WORK ORDER:
The entries that follow include a run beginning at the line with "Screen dimensions: 660x581" and ending at the line with "Screen dimensions: 582x543"; restate that run word for word and leave the rest out.

Saved entries:
+ + + + + + +

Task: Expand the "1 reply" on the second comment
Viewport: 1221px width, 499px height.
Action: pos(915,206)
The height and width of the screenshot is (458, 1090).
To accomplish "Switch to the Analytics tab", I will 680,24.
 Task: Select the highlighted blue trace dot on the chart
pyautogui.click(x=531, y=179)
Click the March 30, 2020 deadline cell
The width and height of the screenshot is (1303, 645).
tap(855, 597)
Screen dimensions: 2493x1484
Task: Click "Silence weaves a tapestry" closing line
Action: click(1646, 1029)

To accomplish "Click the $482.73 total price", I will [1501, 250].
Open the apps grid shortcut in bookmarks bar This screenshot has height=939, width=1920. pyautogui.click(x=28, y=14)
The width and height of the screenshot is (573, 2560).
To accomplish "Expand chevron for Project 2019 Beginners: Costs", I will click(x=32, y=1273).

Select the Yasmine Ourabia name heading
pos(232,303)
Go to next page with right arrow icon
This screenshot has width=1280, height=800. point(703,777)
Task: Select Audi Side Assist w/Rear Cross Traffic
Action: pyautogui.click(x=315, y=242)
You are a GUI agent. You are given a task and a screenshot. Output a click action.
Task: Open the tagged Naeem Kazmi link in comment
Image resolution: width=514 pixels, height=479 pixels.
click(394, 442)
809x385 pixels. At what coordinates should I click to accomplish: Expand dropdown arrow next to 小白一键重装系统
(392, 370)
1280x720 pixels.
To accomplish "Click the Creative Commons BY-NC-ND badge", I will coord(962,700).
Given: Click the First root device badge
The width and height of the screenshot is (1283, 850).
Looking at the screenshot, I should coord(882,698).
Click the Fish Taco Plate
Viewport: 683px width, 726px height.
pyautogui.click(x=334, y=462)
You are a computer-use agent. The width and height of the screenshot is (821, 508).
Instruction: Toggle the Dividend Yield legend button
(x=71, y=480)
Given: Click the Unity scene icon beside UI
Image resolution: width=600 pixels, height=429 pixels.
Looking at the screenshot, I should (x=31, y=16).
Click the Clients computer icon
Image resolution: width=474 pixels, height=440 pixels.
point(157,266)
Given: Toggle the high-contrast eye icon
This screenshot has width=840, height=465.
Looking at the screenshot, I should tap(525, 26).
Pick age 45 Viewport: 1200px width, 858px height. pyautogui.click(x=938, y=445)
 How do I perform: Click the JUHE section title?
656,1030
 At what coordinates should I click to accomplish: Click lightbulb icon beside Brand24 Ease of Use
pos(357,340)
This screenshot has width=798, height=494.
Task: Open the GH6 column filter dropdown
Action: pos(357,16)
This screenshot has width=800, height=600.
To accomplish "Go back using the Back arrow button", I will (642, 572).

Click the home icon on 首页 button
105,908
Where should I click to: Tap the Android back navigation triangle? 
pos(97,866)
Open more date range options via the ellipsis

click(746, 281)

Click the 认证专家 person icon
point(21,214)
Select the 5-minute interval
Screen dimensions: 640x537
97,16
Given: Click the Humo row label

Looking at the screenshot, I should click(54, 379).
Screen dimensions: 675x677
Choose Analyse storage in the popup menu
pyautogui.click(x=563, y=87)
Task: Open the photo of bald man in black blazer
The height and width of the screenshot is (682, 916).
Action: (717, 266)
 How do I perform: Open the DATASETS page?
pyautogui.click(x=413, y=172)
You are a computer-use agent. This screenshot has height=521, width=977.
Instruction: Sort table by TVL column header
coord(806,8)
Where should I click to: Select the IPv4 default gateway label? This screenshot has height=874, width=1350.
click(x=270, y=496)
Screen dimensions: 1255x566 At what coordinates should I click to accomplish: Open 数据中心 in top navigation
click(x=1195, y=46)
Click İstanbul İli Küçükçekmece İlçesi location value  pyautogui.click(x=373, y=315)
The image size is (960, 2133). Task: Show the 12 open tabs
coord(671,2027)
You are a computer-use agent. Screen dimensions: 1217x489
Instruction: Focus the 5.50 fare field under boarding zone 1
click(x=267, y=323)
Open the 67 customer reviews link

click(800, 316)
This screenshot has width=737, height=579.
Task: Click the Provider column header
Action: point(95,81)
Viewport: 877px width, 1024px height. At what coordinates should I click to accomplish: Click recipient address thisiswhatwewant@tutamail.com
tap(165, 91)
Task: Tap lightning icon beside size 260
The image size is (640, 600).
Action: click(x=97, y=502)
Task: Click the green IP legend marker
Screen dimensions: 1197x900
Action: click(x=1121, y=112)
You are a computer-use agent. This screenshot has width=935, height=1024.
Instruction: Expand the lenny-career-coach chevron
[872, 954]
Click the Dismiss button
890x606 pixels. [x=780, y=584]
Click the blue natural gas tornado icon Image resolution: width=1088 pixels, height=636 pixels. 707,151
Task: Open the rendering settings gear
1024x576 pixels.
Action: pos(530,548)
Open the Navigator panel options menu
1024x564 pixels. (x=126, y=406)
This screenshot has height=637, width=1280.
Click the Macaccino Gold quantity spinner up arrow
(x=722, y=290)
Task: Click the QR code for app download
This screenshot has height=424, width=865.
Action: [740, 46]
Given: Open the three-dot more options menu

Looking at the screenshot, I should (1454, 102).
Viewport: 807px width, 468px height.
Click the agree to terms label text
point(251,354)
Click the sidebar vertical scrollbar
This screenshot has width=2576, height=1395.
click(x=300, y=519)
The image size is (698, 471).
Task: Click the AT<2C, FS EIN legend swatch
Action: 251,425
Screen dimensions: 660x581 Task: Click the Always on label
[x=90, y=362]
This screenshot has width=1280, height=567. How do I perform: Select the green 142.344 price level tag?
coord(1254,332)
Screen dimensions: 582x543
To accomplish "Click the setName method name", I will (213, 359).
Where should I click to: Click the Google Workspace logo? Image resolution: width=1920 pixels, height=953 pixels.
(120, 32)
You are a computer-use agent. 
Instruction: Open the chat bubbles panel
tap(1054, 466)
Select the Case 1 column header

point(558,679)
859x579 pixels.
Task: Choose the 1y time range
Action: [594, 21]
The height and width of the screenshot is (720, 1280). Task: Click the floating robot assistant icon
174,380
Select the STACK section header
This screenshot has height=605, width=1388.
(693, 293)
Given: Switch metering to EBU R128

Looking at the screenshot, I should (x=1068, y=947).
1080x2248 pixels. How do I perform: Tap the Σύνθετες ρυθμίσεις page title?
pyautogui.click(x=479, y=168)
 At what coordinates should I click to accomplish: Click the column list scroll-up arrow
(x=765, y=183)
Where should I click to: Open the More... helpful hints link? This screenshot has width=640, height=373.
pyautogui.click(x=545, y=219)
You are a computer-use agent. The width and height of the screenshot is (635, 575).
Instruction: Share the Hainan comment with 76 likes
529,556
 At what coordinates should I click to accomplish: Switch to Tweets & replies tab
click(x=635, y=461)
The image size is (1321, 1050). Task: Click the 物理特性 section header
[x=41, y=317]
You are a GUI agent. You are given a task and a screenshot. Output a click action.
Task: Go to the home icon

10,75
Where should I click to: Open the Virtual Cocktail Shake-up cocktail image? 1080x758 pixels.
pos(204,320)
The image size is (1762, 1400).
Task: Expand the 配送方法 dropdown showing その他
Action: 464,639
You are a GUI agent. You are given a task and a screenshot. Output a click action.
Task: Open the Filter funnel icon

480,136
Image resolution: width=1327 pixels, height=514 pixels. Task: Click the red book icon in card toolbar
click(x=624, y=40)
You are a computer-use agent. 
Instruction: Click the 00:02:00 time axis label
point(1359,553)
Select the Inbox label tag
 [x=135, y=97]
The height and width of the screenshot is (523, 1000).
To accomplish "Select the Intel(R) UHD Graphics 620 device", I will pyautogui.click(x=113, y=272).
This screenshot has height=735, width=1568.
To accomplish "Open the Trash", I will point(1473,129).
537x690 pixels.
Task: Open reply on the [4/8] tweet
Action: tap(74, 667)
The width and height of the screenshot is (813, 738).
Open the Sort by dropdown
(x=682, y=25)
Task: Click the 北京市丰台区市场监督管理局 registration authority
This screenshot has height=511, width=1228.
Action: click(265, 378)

+ + + + + + +

OUTPUT OF THE EXERCISE:
Screen dimensions: 660x581 Task: Click the Always on label
[x=90, y=362]
This screenshot has width=1280, height=567. How do I perform: Select the green 142.344 price level tag?
coord(1254,332)
Screen dimensions: 582x543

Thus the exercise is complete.